What this task involves » Count how many lines of the records contain the word "should" and reply with only that number.

— start of Provided information —

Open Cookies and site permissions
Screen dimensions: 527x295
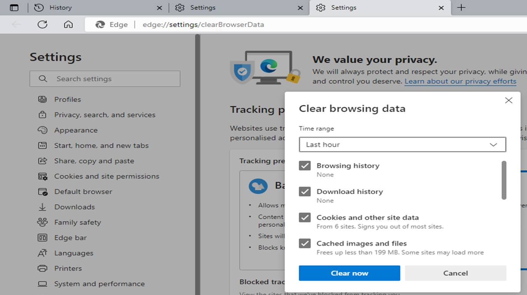[107, 176]
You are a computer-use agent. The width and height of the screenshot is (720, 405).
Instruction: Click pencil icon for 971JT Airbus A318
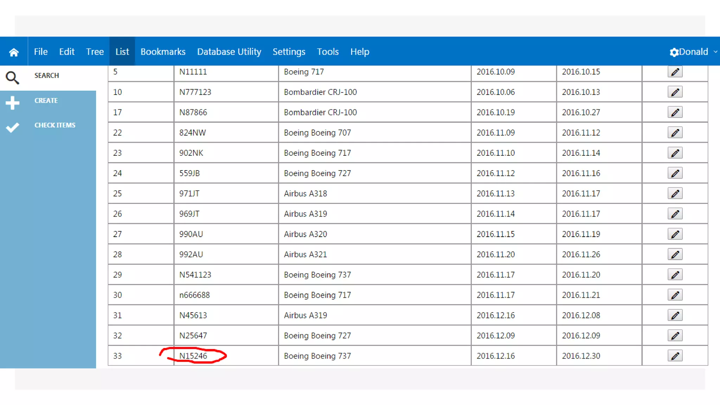[675, 194]
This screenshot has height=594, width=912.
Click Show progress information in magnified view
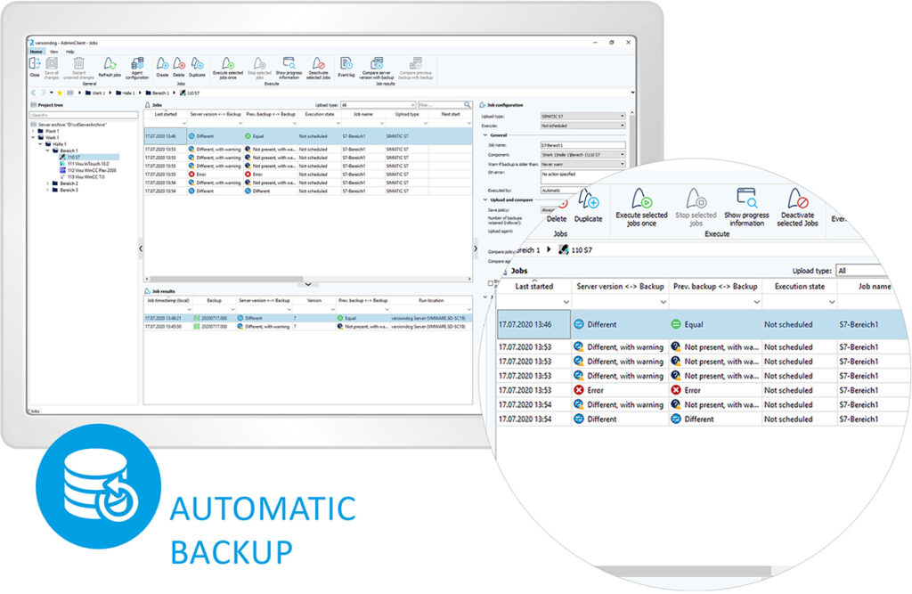tap(745, 207)
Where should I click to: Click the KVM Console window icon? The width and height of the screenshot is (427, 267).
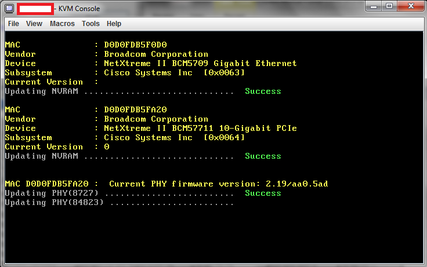[9, 9]
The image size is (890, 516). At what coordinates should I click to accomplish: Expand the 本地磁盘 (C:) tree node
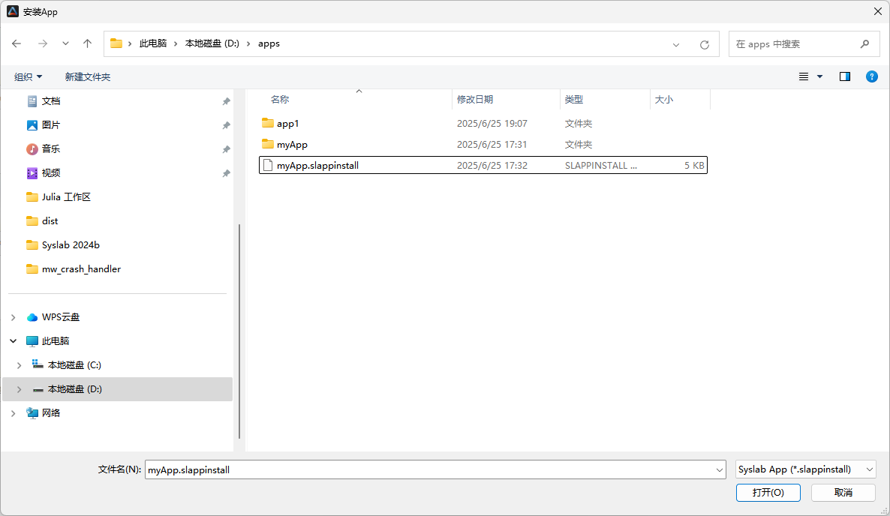pyautogui.click(x=20, y=365)
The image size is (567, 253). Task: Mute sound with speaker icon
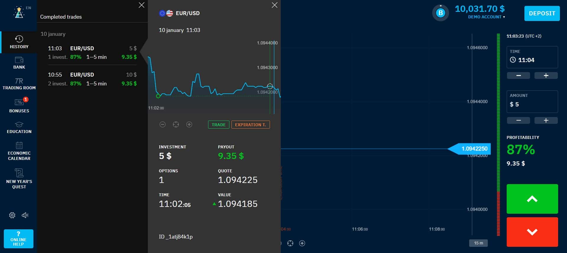(25, 215)
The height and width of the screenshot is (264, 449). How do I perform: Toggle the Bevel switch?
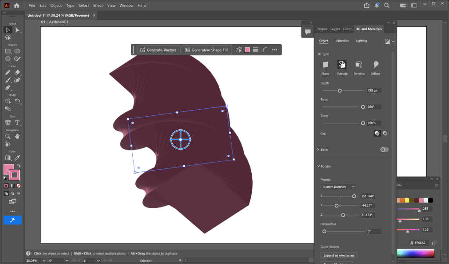[x=384, y=150]
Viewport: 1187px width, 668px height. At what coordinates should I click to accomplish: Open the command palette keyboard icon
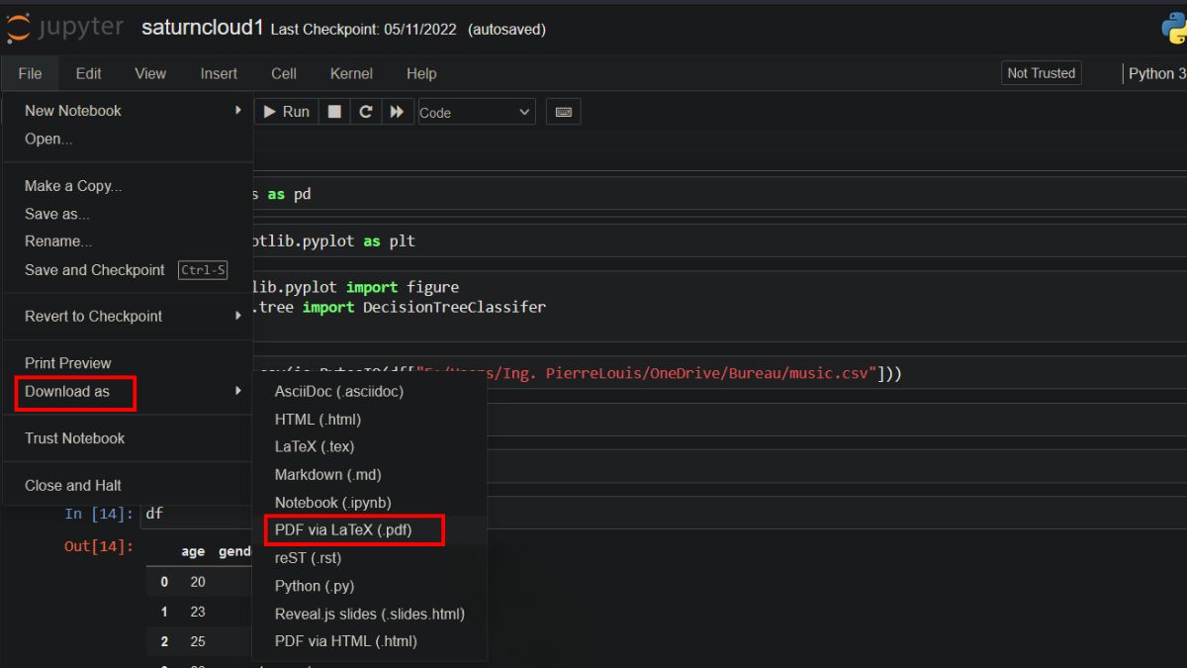click(564, 112)
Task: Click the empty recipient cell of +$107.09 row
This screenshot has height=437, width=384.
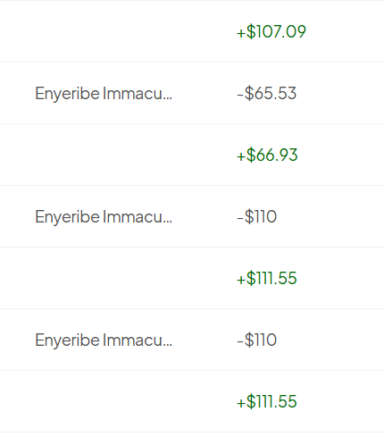Action: 104,31
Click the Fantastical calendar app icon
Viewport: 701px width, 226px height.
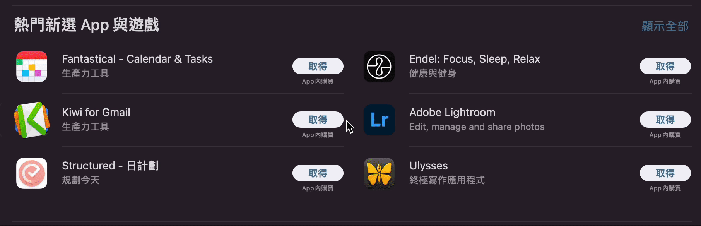(32, 67)
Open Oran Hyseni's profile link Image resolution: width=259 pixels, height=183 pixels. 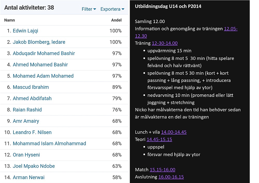[x=26, y=155]
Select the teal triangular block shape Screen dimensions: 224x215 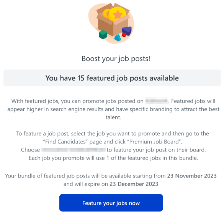118,38
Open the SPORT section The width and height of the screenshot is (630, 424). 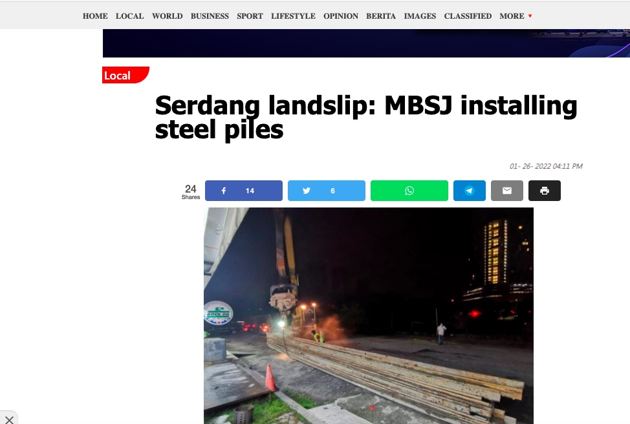pos(250,16)
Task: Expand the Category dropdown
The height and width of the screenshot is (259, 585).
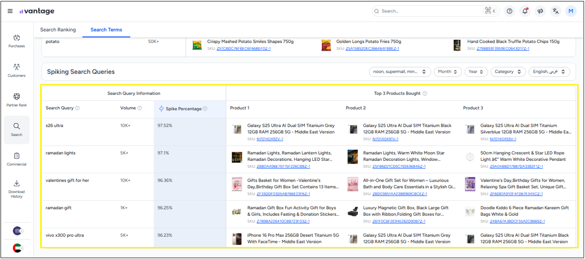Action: [508, 72]
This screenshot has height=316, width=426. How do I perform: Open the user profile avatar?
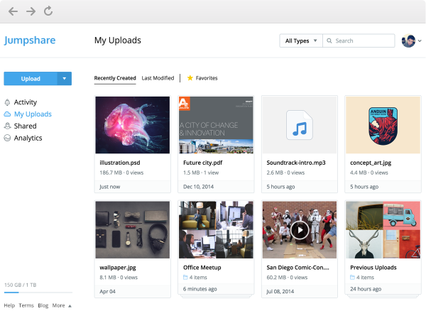[x=408, y=41]
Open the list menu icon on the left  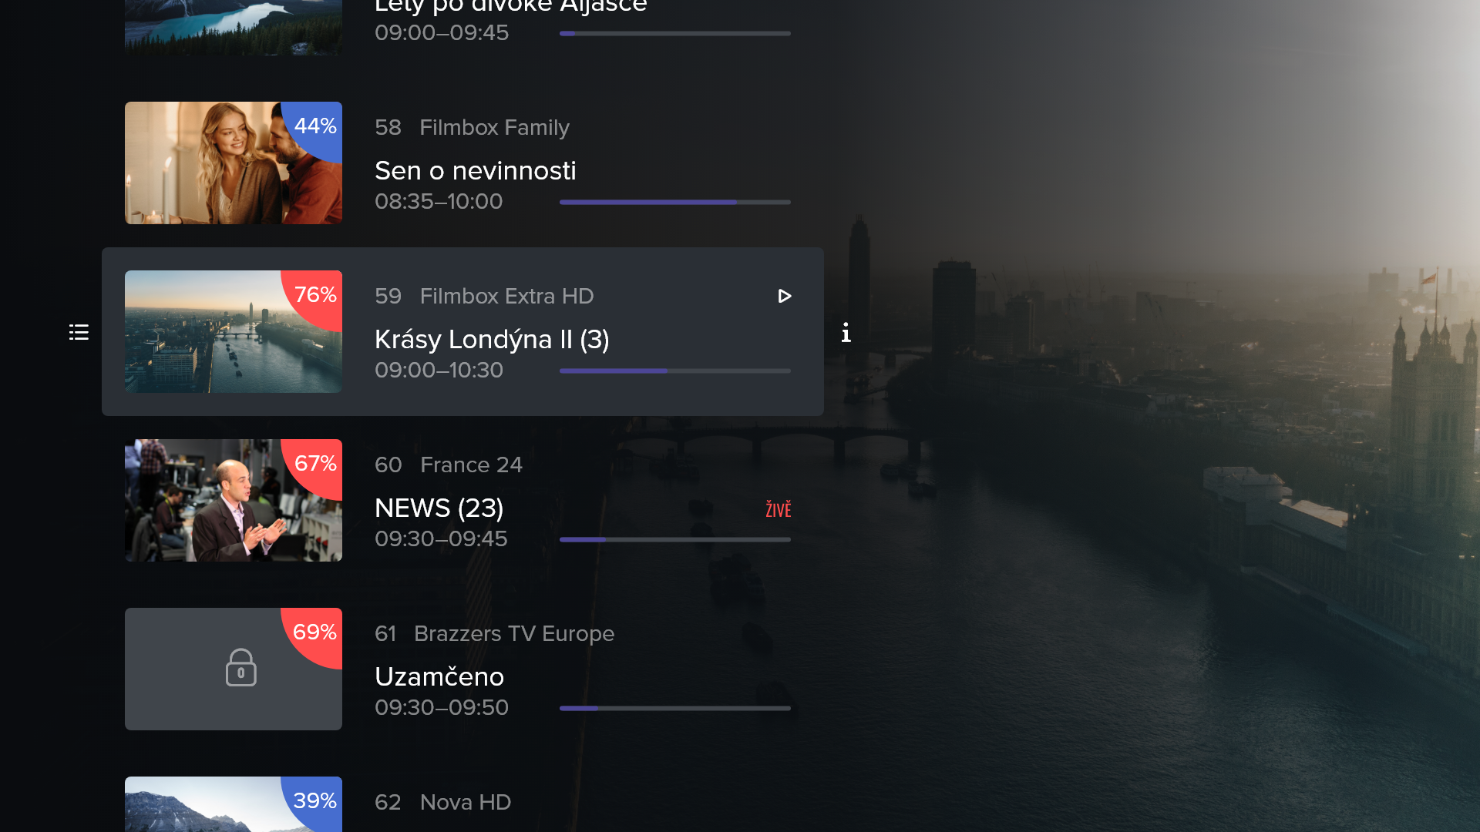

— end of Provided information —

Exercise response » 3